累風庵閑日録

本と日常の徒然

孟宗竹

●「横溝正史の『金太捕物聞書帳』をちゃんと読む」プロジェクト。今回はいよいよその最終回、第十四話「孟宗竹」である。坊主の死体が古狸に入れ替わったという奇妙な事件に、金太の子分の留公が取り組む。今回金太はほぼ何もせず、留公に助言を与えるのみである。いわば安楽椅子探偵に近い状態にあり、こういうのは珍しい。

 金太が孟宗竹に関して持っていた知識が、解決の糸口になる。結末はあっけなくて、金太のアドバイスを受けた留公が関係者をちくちく突くと、相手が恐れ入って内幕を白状してしまう。そこで判明した真相は一応犯罪ではあるが、まるで他愛ない。

 最後は、金太が真相を記録者の松平半次郎に語って聞かせる。金田一耕助が記録者に真相を語るエンディングで統一された、「~の女」シリーズを思い出す。ここで引っかかるのが、前回「雪の夜話」では記録者の名前が松原半次郎となっていた点。正史の意志か、活字を拾う際の間違いか。それに、前回登場した子分の猫吉が登場しない。

●続いて、佐七版の「孟宗竹」を読む。春陽文庫第十一巻『鼓狂言』に収録されている。結論として、ただ単に金太を佐七に入れ替えただけであった。辰と豆六が子分になる前の事件という設定で、子分すら留公のままである。何も足さない、何も引かない、と言っていい。最後に佐七が真相を人に語る展開も同じだが、佐七には公式の記録者がいないので、相手が無名の人になっているのがわずかな違いである。

 これだけ同じだと、春陽文庫収録時に作者が新たに手を入れてはいないのだろう。つまり、おそらく佐七版にバージョン違いはないと思われる。最初からそう決めつけてきちんと確認していないが、金鈴社『松竹梅三人娘』と第一文芸社『春姿松竹梅』と、それぞれに収録されたバージョンをざっと眺めた。ぱらぱらめくった限りでは、特に違いはなさそう。

●さてこれで、朝顔金太シリーズ全十四話と対応する佐七作品とを読み終えた。今年一年かけたこの取り組みを、最後に少し整理してみたい。そう思ってまずは過去の日記を読み直そうとして、なんとも微妙なことに気付いてしまった。

 佐七シリーズはそれ自体改稿の度合いが大きく、初出と春陽文庫収録版とでは別のバージョンになっていることが珍しくない。つまり春陽文庫版を読んだだけでは、金太と佐七とをきっちり比較したとは言えないのである。「佐七初出⇒春陽文庫版」の変更点を分離できないので、「金太⇒佐七」の変更点のみを抽出できない。金太から佐七最終バージョンに至るどこかで、これこれの変更が施されたということしか分からないのである。

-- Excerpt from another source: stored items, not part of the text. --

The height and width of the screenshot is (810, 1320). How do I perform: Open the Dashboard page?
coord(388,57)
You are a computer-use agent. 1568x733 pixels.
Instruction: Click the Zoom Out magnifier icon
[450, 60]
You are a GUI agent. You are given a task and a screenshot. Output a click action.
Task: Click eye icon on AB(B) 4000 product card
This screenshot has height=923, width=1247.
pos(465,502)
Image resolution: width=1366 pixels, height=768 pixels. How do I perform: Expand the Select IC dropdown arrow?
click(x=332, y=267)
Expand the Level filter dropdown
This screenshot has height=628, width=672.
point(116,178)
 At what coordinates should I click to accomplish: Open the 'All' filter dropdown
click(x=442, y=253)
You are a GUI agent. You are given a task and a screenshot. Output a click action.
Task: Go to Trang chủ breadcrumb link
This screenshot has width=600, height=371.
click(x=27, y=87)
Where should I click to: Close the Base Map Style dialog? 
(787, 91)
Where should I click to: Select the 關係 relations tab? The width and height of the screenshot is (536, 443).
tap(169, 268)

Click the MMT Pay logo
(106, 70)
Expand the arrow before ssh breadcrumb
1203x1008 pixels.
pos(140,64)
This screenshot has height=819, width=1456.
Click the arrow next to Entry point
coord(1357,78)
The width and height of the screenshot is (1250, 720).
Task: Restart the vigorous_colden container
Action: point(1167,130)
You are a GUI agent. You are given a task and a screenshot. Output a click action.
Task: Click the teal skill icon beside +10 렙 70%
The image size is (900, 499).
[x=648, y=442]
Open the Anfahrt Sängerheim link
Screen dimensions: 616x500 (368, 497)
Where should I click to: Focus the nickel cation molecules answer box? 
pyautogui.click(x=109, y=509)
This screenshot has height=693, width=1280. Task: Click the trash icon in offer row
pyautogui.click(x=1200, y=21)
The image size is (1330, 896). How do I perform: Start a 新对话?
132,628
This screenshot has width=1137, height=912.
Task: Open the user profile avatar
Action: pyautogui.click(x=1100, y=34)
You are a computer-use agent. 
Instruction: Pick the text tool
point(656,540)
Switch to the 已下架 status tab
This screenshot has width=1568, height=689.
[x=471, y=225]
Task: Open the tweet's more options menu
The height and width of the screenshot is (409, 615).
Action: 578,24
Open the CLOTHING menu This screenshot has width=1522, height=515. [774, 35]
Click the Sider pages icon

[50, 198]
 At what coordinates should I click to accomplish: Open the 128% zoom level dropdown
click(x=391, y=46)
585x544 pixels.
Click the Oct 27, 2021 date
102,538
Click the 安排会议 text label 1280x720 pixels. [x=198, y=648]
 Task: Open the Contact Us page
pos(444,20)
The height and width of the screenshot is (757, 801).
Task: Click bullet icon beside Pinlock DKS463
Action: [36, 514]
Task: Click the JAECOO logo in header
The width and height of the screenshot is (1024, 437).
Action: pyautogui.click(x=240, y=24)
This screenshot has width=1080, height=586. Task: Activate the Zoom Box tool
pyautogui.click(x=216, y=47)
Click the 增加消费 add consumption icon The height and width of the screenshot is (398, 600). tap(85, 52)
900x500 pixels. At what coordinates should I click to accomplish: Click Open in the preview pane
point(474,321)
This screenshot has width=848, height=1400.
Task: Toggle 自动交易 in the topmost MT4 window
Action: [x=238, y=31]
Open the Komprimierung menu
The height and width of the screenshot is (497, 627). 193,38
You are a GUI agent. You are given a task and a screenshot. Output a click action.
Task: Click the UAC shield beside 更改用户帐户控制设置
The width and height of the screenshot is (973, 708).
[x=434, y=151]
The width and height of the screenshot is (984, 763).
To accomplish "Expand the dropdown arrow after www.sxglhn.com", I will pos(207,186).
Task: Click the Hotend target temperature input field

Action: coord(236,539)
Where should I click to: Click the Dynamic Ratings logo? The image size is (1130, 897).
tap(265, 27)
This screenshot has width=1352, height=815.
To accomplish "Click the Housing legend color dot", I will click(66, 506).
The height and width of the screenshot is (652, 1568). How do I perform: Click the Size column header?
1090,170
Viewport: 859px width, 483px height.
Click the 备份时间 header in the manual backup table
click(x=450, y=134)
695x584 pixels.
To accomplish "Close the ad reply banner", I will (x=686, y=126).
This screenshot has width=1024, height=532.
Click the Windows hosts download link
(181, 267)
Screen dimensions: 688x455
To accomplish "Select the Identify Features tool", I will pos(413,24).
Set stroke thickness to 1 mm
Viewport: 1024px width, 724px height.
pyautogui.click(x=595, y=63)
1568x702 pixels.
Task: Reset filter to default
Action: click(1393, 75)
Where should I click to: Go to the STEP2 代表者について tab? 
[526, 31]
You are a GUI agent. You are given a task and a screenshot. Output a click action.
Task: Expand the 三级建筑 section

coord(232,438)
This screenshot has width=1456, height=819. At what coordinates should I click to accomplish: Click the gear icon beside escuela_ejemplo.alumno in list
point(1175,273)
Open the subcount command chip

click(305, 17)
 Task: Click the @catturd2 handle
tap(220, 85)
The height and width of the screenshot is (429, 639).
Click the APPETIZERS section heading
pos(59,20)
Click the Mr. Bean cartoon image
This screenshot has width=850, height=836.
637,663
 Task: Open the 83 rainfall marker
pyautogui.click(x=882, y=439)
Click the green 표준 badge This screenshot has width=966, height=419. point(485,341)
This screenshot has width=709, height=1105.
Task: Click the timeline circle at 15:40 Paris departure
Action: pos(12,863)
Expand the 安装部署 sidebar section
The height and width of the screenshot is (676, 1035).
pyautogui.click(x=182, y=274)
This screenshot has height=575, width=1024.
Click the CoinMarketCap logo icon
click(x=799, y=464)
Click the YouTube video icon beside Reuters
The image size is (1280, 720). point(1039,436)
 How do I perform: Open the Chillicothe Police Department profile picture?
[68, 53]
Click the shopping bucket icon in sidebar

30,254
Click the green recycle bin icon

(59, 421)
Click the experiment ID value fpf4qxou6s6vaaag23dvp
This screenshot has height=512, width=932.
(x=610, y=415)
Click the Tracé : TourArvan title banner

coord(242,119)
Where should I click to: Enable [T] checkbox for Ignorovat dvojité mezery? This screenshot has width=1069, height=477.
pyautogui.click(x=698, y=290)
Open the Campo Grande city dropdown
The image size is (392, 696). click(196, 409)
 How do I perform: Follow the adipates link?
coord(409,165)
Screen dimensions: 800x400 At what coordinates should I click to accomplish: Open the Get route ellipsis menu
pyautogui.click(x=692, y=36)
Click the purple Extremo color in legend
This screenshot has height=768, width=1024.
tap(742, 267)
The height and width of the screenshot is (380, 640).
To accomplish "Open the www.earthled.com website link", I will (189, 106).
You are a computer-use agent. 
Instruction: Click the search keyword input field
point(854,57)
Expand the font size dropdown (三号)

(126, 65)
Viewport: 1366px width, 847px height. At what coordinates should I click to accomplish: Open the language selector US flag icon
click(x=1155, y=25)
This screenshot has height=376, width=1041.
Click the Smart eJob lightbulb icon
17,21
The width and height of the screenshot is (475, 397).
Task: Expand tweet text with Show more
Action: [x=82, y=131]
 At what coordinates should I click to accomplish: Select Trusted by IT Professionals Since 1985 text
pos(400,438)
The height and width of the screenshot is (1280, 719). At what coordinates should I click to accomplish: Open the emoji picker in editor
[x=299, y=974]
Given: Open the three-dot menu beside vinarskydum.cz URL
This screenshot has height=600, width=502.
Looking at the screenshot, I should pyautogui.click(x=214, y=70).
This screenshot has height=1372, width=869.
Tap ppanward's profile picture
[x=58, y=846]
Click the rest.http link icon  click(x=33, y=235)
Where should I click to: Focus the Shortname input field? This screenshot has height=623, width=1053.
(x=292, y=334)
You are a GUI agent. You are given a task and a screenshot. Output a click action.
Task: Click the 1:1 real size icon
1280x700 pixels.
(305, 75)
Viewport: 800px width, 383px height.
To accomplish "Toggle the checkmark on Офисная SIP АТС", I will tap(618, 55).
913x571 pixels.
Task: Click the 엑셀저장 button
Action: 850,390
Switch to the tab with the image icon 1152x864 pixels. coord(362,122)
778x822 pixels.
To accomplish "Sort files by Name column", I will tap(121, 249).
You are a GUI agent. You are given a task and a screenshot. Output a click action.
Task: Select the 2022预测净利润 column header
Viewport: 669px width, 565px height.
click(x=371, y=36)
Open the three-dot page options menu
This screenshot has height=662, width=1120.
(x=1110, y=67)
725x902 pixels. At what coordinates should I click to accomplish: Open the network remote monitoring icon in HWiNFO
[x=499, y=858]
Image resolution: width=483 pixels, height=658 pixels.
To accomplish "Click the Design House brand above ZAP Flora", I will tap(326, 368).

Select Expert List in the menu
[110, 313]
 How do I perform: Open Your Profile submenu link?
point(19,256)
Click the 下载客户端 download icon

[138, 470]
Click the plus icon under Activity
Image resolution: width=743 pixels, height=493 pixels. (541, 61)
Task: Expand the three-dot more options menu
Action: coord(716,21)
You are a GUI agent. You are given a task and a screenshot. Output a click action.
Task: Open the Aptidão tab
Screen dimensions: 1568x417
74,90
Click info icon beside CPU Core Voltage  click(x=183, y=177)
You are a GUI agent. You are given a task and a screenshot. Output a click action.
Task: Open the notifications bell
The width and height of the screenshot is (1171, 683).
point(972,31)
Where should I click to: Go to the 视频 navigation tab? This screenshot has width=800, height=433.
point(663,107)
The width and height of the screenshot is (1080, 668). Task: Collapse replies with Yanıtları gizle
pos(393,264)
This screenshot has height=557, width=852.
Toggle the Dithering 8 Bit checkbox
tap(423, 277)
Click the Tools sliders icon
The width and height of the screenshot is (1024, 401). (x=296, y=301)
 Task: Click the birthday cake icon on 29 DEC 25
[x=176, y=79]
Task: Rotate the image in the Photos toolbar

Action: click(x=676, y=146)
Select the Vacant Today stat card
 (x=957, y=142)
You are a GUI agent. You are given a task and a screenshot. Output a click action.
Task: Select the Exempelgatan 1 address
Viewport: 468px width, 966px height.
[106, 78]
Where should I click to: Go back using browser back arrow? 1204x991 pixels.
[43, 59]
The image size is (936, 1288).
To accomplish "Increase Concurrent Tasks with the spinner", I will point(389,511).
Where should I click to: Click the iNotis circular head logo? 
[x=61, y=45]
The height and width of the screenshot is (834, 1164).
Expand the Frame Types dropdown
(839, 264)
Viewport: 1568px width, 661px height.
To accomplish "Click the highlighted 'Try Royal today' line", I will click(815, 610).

 本気で「金太⇒佐七」の変更点を検証しようとすれば、佐七の初出テキストに当たらないといけない。持っている本に収録されている佐七初期バージョンとの比較は可能な限りやったけれども、その本と初出版との異同は分からない。これ以上はもう私の手に余る。というわけで、なんとなく読み比べた、という締まらない結論になってしまった。

●それはそうと、せっかくだから金太と佐七との「なんとんなく」の比較をごく簡単に整理しておく。佐七は春陽文庫版を想定している。変更の度合いが多いか少ないかは私の主観である。念のため。

 さらにもうひとつ念のため。複数の作品を並べて真相が同じと書いてしまうのは、ネタバレの一種ではないか?との疑問が浮かんだ。それでもいいというお方だけ、この下をご覧ください。

◆内容変更の度合いが少なく、人物名を入れ替えただけに近い作品
「黄昏長屋」 ⇒ 「からかさ榎」
「数珠を追う影」 ⇒ 「水晶の数珠」
「からくり駕籠」 ⇒ 「からくり駕籠」
「雪の夜話」 ⇒ 「角兵衛獅子」
「孟宗竹」 ⇒ 「孟宗竹」

◆事件の内容が大幅に変更されて、別の話になっている作品
「通し矢秘聞」 ⇒ 「恋の通し矢」
「狐医者」 ⇒ 「狐の宗丹」
「お高祖頭巾」 ⇒ 「お高祖頭巾の女」および「万引き娘」

◆残り六作品は、基本構造はほぼ同じだが、情報量や事件が増えたり、展開が多少変わったり、佐七一家のホームコメディの要素が追加されたりしている。

●きちんとした比較は断念したけれども、来年はまた次の横溝プロジェクトを発足させようと思う。鷺十郎捕物帳と左門捕物帳とで合計十二話あるから、一年間の月イチ・プロジェクトとしてちょうどいい。佐七版となんとなく比較してみたい。